I weigh 199.5 pounds.
That’s a pound and a half MORE than I weighed last Sunday NIGHT when I weighed myself for McFatty Monday. But two pounds LESS than I weighed on Tuesday when I did my fitness evaluation at the gym.
WTF? O_O
In short, I hate not seeing a downward shift on the scales.
And not a single one of you better even think to tell me “But, but, Miranda! Muscle weighs more than fat!!” because that’s IMPOSSIBLE according to the laws of Physics and other sciences that are above my pay-grade.
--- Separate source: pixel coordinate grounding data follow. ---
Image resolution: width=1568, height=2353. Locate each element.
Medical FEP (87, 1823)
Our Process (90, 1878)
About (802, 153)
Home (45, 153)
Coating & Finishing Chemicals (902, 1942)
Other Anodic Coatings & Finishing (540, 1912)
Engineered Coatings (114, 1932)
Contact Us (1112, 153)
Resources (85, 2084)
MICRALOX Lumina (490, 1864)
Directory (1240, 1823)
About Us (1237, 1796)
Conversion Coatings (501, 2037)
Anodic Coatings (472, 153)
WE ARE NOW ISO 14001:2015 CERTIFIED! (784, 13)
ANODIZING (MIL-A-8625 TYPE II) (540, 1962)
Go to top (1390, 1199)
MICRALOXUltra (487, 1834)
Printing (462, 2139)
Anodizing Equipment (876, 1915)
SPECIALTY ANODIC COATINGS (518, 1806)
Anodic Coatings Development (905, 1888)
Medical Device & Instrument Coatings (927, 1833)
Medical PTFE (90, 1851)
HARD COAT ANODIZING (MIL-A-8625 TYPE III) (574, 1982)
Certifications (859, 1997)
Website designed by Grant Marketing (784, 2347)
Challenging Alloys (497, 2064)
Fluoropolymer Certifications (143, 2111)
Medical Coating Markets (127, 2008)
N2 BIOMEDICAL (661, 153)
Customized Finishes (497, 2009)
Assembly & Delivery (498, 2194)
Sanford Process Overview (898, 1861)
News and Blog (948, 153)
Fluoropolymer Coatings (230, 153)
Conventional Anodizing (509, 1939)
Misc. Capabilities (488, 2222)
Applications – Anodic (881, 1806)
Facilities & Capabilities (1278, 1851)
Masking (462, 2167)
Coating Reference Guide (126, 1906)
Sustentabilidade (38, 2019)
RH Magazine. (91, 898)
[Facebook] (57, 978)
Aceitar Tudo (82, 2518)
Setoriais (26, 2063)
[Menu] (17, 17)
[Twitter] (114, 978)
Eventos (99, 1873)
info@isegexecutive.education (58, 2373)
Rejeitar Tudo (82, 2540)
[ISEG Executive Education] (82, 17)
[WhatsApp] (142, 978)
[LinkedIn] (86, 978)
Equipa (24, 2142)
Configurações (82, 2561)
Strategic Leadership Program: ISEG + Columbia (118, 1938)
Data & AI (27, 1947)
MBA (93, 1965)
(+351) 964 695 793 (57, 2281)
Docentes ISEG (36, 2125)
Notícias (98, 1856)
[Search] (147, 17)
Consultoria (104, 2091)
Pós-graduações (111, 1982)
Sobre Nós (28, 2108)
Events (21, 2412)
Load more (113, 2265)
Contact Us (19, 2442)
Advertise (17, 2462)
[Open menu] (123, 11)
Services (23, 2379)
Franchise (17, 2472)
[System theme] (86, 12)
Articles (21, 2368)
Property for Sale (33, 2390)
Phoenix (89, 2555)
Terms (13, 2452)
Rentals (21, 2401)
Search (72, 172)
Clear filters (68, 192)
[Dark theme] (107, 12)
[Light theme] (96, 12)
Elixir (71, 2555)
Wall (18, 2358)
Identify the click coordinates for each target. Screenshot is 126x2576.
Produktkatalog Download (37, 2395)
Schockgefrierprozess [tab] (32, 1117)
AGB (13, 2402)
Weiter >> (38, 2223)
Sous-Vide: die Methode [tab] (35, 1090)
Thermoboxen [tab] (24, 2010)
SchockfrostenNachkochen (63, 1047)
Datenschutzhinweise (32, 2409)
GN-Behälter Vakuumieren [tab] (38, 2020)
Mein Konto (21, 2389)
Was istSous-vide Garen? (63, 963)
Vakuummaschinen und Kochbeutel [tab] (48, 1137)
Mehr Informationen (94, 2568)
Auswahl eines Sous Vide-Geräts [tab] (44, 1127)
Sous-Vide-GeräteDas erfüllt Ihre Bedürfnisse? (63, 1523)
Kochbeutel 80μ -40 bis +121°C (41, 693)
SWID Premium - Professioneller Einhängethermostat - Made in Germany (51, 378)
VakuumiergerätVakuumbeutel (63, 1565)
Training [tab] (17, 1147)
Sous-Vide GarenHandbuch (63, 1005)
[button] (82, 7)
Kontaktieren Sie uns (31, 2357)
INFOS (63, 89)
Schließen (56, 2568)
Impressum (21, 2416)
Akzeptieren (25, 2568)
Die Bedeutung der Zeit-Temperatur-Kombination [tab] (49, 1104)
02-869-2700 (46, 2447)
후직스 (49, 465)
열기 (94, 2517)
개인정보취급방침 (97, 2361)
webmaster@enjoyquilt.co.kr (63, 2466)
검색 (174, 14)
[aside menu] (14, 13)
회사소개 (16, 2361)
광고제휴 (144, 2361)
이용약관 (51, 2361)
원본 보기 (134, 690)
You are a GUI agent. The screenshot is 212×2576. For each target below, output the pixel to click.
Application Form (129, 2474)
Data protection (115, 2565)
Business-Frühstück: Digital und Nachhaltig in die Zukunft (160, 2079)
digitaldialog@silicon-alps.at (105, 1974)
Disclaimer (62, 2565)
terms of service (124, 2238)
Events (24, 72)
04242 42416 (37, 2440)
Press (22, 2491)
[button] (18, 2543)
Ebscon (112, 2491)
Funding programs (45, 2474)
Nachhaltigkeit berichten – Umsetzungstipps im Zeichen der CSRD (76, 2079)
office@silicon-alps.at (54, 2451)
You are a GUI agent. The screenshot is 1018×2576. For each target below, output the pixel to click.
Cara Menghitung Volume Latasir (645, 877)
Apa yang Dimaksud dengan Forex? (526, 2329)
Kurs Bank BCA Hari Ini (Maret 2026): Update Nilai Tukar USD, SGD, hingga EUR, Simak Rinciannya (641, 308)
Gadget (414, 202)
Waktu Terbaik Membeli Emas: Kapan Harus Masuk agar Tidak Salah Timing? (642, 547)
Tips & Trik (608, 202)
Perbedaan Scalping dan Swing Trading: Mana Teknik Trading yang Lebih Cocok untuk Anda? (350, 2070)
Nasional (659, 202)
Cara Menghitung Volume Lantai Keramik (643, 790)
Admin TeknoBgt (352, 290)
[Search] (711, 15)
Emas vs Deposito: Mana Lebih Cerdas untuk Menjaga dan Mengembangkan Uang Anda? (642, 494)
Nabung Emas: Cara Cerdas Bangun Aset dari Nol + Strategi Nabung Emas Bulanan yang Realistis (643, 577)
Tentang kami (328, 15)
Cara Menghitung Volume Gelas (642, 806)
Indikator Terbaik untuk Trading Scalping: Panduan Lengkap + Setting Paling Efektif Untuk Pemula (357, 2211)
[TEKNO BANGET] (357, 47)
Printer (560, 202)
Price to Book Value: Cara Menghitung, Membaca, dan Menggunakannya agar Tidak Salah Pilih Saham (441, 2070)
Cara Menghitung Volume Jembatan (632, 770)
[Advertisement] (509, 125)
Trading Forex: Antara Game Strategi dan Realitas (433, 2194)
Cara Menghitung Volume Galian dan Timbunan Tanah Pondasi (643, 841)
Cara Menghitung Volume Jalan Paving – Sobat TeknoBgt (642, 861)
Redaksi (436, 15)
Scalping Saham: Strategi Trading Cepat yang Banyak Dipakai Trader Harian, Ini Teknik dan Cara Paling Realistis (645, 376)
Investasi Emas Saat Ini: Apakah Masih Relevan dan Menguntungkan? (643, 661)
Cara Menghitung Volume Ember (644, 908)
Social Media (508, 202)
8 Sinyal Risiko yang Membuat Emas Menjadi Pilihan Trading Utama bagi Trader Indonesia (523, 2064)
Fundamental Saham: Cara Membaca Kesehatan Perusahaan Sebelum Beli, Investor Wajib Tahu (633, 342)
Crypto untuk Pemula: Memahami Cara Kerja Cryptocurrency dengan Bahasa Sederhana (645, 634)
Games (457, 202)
(Think about that for a second–if you have a pound of feathers and a pound of lead, you have a POUND of both of them. They do not weigh differently if you’re talking about exactly a pound. What you’re talking about is density and volume–muscle is more lean than fat and less…uh…fatty, and therefore smaller. So two people can weigh the same and one will be more toned and muscular than the other and the other will just be all globular. Like me.)
I am apparently gaining weight. Probably because working out makes me eat like a horse. And I had a milkshake last night to soothe my soul over the lack of available rainboots at Target.
Yes, I said working out. I went three times last week.
(Alison says that Saturday, in all of its Mega-Fail Glory counts. So I’m counting it.)
And I went yesterday. I could’ve stayed all warm in the bed and snuggled up with my book, but I got off my lazy assets and went to the gym. And I felt good!
And I’m proud of me for going.
But, grrr.
The plan this week? Not eat so freaking much food.